Task to complete. From the records below, transcribe exactly the lines that begin at the line with "Click Joseph Antrosio's" and end at the line with "This screenshot has height=752, width=1568.", both included.

*** Source records Section Begins ***

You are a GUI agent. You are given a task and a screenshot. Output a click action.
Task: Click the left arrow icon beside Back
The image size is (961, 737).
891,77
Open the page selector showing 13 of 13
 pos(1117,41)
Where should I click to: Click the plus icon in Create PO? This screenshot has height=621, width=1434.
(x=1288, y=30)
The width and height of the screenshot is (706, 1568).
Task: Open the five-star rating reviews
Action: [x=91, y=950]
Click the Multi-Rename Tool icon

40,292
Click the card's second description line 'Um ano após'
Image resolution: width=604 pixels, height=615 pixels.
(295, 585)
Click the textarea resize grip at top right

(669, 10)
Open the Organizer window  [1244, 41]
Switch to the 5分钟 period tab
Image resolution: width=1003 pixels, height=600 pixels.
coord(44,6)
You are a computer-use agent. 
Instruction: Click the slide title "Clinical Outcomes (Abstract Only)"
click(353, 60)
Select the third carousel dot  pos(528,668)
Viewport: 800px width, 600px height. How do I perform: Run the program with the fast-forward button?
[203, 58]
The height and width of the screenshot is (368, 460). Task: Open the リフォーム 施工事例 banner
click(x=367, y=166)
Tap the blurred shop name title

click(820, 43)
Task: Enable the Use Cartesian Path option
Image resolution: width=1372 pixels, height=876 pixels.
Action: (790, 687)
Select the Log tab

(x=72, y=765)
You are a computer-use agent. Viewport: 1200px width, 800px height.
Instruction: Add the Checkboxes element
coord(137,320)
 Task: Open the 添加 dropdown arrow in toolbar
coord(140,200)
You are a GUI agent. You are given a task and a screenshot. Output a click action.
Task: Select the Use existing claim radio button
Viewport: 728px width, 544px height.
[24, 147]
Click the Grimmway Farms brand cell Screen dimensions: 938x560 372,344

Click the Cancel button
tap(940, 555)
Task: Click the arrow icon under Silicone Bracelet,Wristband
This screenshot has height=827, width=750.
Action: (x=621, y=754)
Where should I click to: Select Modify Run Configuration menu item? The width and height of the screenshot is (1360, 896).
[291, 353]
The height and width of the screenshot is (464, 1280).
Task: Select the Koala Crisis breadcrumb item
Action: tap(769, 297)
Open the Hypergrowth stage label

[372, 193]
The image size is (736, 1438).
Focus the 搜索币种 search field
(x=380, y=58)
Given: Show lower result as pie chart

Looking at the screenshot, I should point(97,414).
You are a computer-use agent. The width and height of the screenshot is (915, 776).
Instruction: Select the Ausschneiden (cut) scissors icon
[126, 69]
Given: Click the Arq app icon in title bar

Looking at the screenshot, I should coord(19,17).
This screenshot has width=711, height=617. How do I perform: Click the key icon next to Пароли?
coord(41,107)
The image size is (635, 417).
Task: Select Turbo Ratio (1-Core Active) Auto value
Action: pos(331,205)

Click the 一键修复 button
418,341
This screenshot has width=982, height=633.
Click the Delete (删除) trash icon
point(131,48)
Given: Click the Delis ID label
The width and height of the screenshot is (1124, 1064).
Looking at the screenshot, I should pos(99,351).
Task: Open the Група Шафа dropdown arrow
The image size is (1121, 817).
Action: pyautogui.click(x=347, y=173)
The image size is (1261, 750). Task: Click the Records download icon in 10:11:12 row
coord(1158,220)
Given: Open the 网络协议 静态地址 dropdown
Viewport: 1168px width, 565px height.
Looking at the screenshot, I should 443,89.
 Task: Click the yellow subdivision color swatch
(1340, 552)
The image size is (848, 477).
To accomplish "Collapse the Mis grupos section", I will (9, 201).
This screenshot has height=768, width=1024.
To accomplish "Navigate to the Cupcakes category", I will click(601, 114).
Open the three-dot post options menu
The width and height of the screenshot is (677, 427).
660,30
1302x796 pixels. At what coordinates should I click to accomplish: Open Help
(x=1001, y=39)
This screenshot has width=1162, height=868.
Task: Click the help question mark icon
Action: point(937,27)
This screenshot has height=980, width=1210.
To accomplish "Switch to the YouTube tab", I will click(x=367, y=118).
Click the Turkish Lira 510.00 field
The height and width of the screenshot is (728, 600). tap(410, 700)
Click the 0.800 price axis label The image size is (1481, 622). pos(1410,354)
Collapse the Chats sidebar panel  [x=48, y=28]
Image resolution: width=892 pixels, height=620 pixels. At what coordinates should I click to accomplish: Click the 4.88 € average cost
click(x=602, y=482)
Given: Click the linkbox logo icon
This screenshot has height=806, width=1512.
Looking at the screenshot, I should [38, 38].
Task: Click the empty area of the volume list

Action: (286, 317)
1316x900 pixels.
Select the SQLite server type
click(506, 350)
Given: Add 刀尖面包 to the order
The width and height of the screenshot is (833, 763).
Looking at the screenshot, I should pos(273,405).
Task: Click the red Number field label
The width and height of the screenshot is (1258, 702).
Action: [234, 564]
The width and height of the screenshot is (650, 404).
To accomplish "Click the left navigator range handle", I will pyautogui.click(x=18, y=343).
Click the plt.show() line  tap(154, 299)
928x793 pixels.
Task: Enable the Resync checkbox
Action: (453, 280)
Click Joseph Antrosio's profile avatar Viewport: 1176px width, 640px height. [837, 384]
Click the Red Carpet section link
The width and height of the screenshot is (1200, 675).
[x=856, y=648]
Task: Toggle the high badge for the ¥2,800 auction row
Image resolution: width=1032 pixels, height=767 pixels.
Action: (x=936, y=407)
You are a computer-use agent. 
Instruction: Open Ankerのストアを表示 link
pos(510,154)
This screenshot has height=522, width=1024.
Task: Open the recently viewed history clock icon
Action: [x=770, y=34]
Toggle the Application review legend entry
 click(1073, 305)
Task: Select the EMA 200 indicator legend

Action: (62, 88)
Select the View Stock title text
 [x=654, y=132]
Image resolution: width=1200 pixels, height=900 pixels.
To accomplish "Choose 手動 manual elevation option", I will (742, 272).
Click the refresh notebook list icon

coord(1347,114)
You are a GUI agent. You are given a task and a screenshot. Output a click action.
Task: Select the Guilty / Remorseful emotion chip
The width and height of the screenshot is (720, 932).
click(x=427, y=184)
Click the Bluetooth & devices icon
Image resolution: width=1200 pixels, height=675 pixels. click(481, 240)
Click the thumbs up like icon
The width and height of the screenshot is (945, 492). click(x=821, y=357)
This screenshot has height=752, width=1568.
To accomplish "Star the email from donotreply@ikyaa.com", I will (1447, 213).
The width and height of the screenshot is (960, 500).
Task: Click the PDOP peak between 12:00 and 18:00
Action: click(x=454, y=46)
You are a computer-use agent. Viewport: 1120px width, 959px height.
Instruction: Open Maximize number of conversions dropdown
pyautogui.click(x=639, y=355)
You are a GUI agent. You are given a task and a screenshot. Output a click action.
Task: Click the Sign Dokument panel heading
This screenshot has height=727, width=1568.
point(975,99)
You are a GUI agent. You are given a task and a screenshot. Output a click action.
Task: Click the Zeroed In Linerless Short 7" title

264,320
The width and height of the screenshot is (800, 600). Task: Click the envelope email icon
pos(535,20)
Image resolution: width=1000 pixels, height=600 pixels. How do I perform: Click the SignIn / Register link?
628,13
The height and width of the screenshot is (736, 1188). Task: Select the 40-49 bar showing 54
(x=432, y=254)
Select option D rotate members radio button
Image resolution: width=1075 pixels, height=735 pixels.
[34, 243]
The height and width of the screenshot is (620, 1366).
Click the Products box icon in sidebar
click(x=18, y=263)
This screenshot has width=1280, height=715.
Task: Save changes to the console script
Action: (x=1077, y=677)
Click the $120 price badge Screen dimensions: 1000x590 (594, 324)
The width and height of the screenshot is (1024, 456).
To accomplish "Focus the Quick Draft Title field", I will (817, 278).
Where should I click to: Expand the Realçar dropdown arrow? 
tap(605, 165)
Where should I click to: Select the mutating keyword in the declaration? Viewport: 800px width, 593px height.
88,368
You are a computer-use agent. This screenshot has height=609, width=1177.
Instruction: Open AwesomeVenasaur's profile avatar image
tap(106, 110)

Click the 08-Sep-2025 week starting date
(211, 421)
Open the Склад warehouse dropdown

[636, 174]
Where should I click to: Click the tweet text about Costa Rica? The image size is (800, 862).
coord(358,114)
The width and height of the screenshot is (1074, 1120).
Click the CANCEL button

*** Source records Section Ends ***

Expected answer.
Click Joseph Antrosio's profile avatar Viewport: 1176px width, 640px height. [837, 384]
Click the Red Carpet section link
The width and height of the screenshot is (1200, 675).
[x=856, y=648]
Task: Toggle the high badge for the ¥2,800 auction row
Image resolution: width=1032 pixels, height=767 pixels.
Action: (x=936, y=407)
You are a computer-use agent. 
Instruction: Open Ankerのストアを表示 link
pos(510,154)
This screenshot has height=522, width=1024.
Task: Open the recently viewed history clock icon
Action: [x=770, y=34]
Toggle the Application review legend entry
 click(1073, 305)
Task: Select the EMA 200 indicator legend

Action: (62, 88)
Select the View Stock title text
 [x=654, y=132]
Image resolution: width=1200 pixels, height=900 pixels.
To accomplish "Choose 手動 manual elevation option", I will (742, 272).
Click the refresh notebook list icon

coord(1347,114)
You are a GUI agent. You are given a task and a screenshot. Output a click action.
Task: Select the Guilty / Remorseful emotion chip
The width and height of the screenshot is (720, 932).
click(x=427, y=184)
Click the Bluetooth & devices icon
Image resolution: width=1200 pixels, height=675 pixels. click(481, 240)
Click the thumbs up like icon
The width and height of the screenshot is (945, 492). click(x=821, y=357)
This screenshot has height=752, width=1568.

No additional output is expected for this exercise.